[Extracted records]
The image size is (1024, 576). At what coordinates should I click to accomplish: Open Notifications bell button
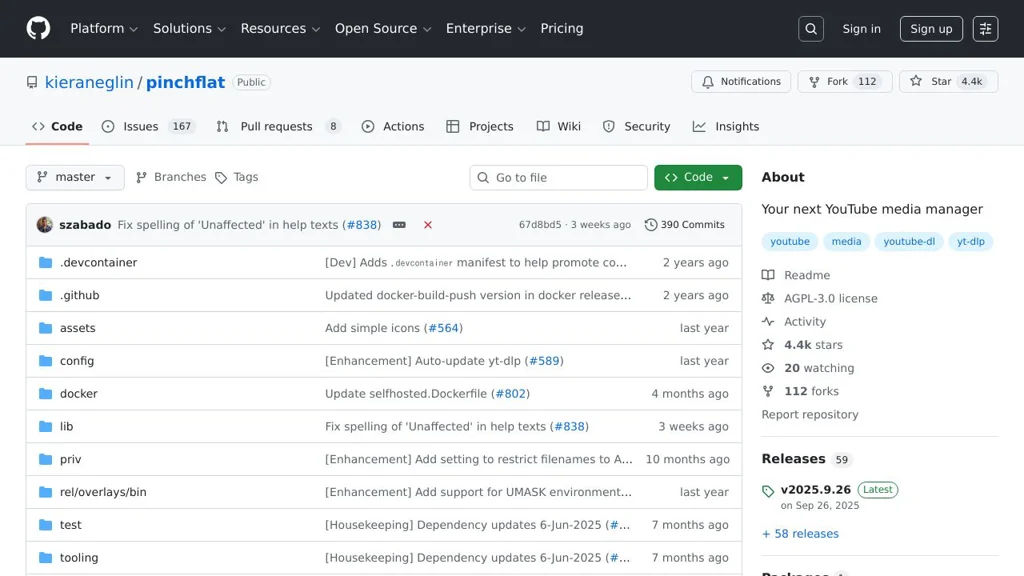point(741,82)
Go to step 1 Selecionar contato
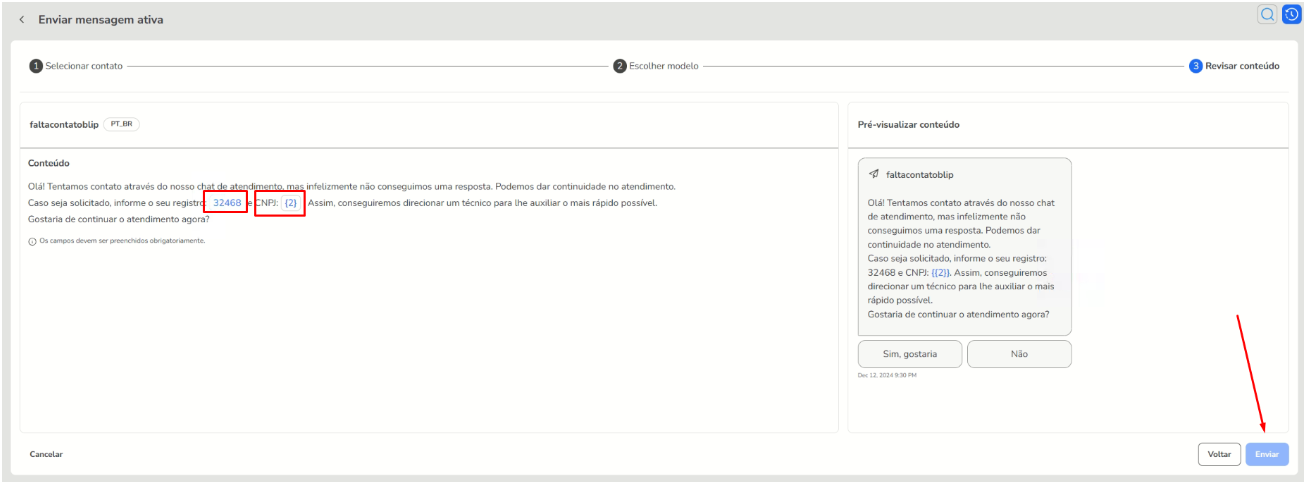 tap(76, 66)
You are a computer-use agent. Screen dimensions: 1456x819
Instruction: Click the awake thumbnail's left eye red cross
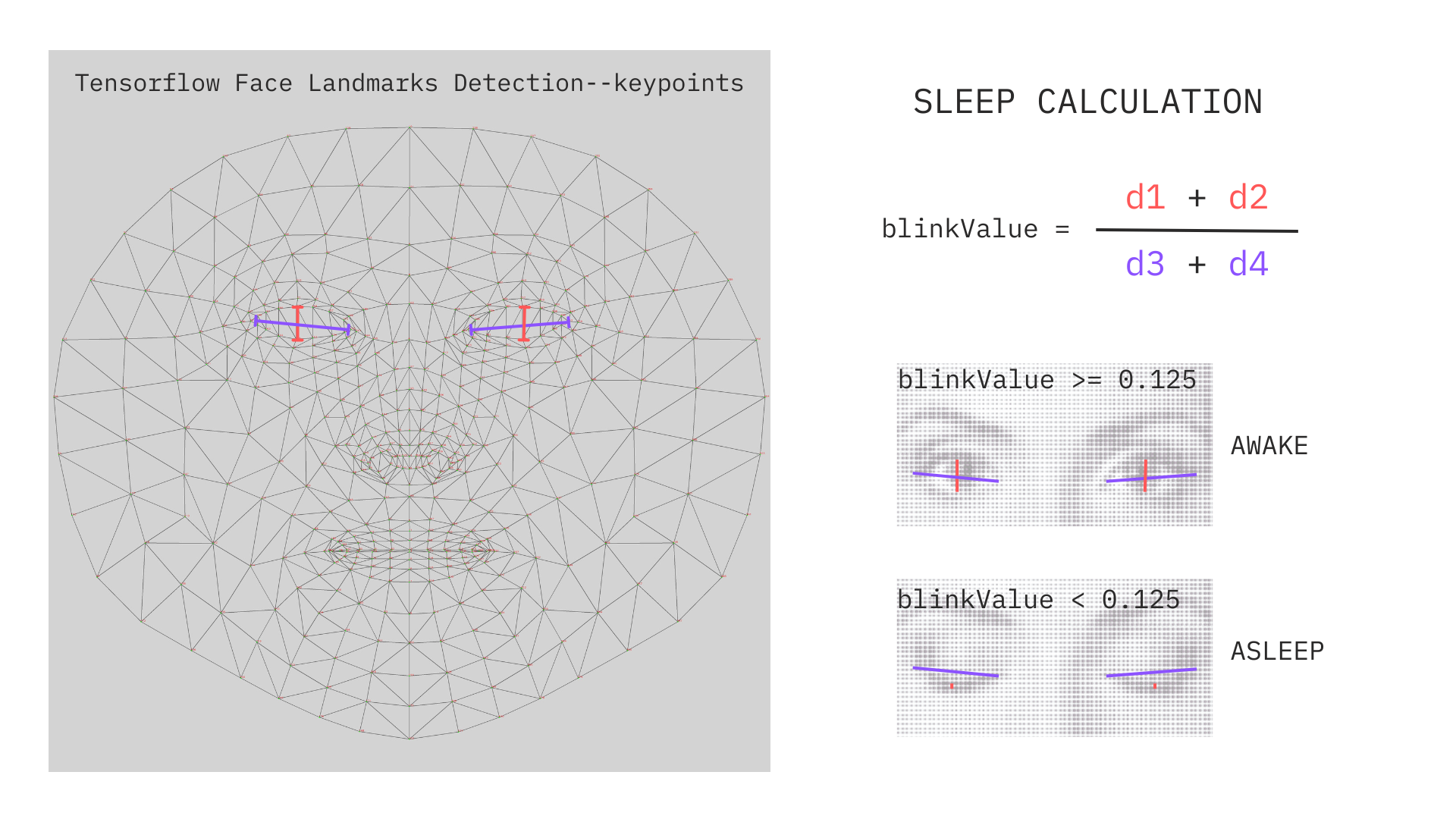coord(957,475)
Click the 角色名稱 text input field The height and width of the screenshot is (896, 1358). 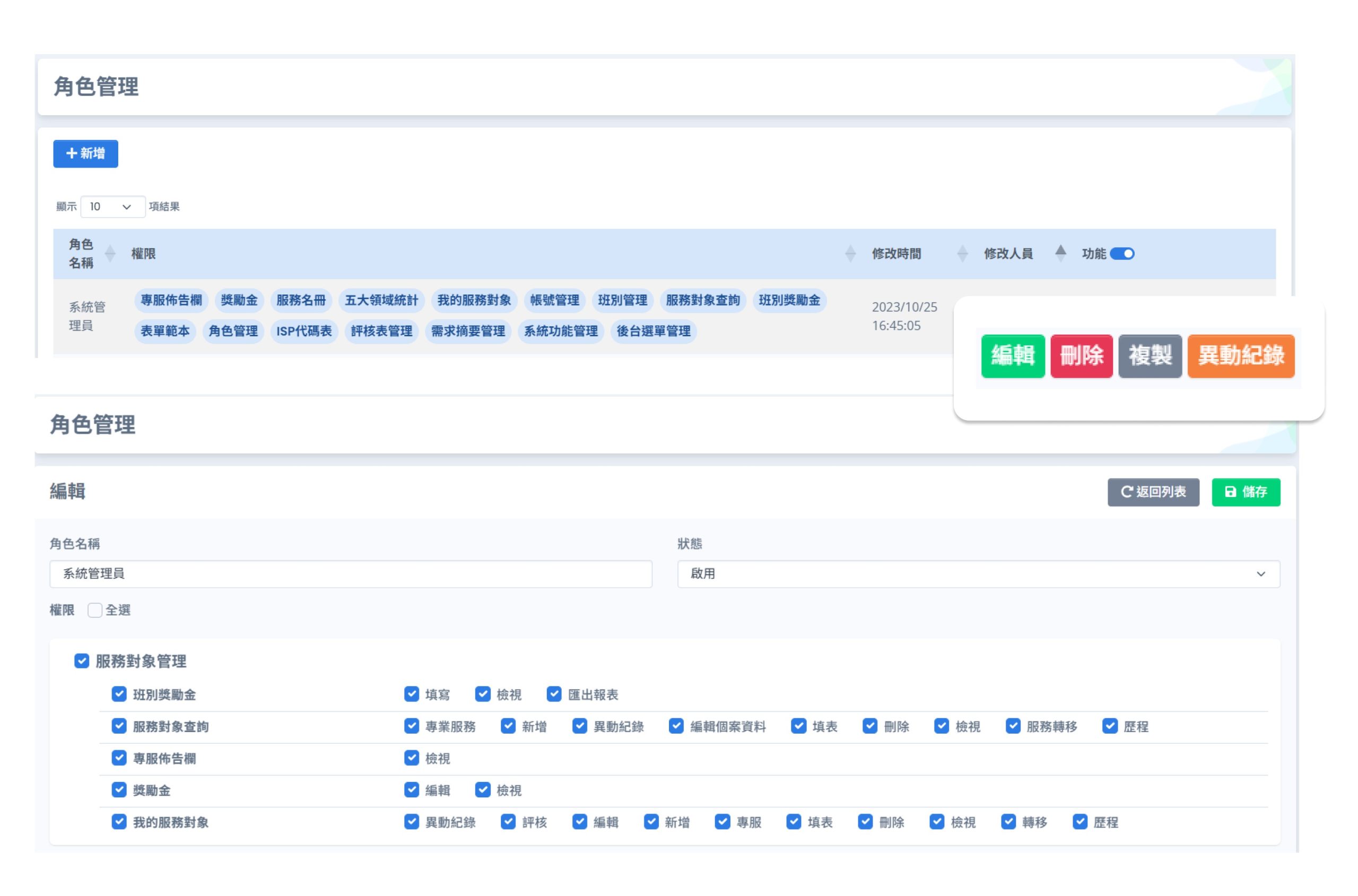[x=350, y=573]
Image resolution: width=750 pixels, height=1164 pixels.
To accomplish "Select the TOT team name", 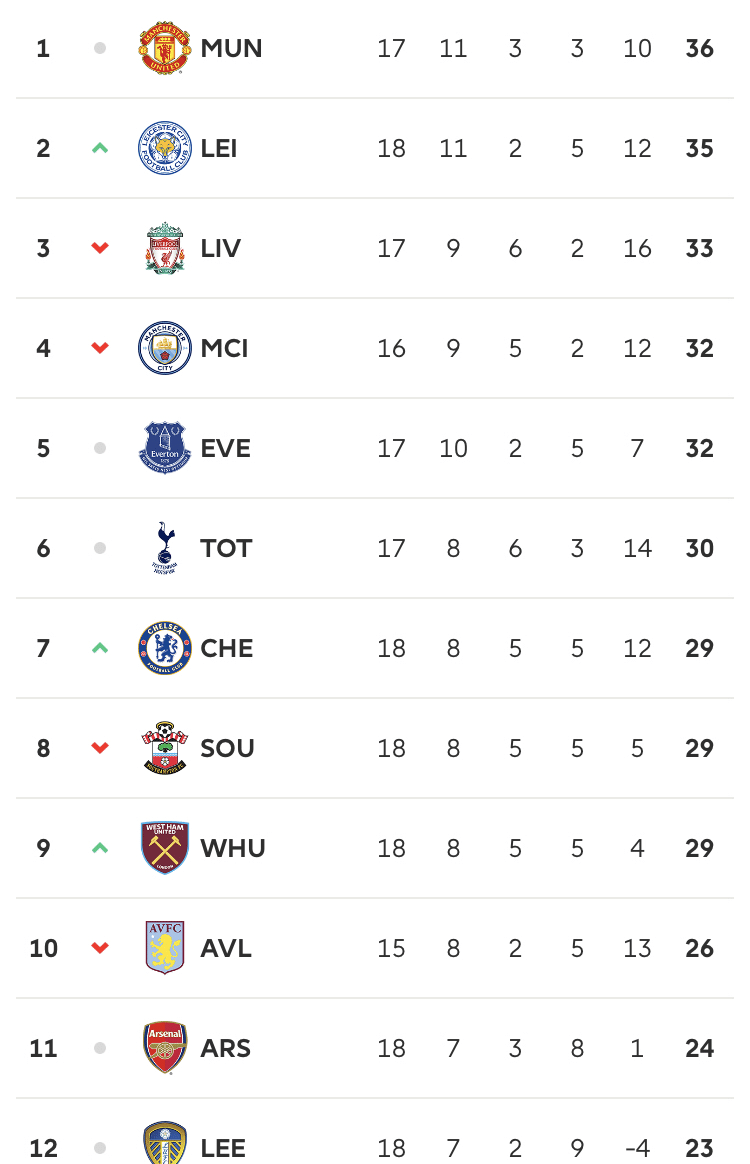I will pyautogui.click(x=226, y=548).
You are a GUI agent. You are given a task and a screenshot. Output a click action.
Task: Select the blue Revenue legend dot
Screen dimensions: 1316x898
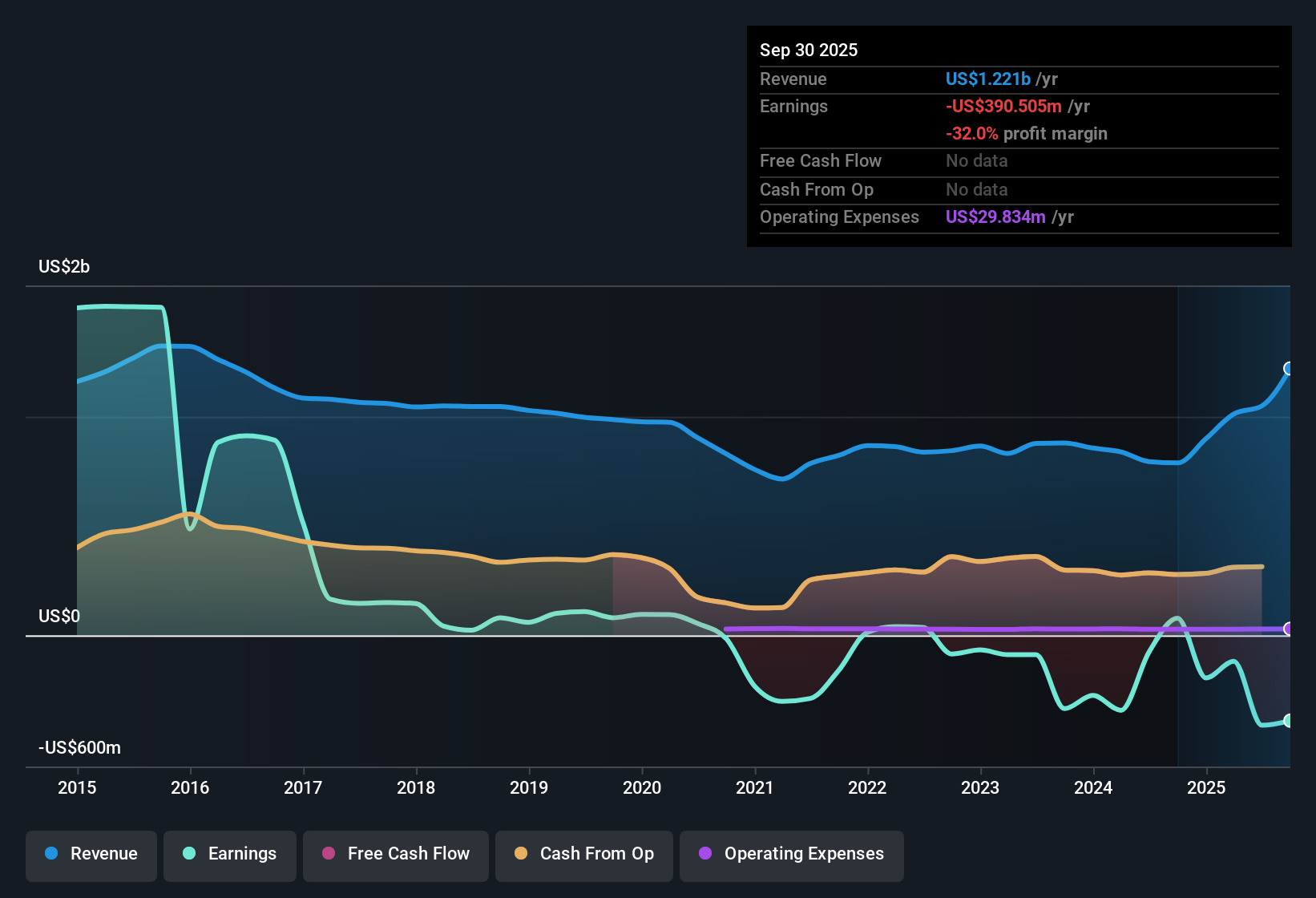[50, 854]
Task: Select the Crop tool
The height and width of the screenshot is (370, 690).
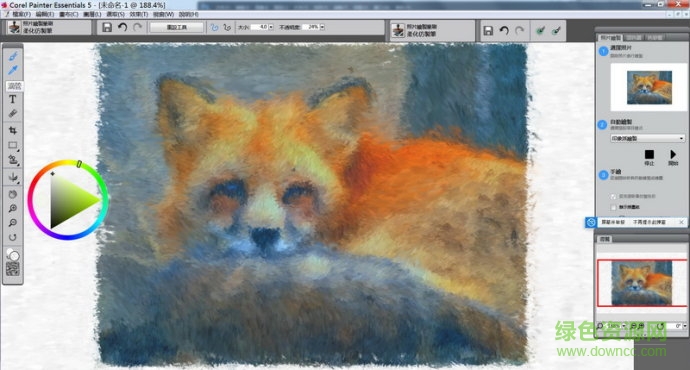Action: (13, 130)
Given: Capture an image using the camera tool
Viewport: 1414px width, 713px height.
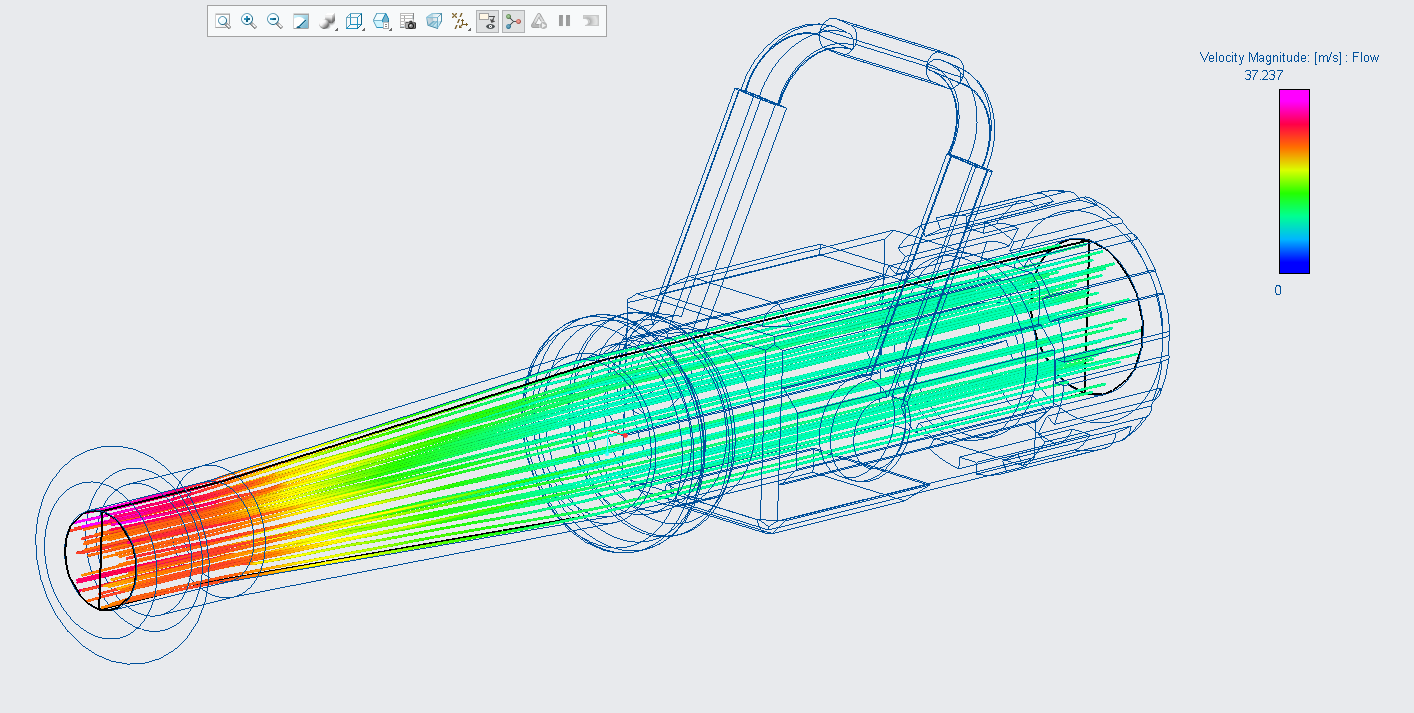Looking at the screenshot, I should [409, 21].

What to produce |
Rewrite the records from the line with "You are a GUI" through the end of the records, replacing "Screen dimensions" with "Display size" and keeping everything else unchanged. Leave the pictures out of your answer.

Task response |
You are a GUI agent. You are given a task and a screenshot. Output a click action.
Task: Select the blue Revenue legend dot
Display size: 1316x898
[50, 854]
Task: Select the Crop tool
The height and width of the screenshot is (370, 690).
Action: (13, 130)
Given: Capture an image using the camera tool
Viewport: 1414px width, 713px height.
Looking at the screenshot, I should [409, 21].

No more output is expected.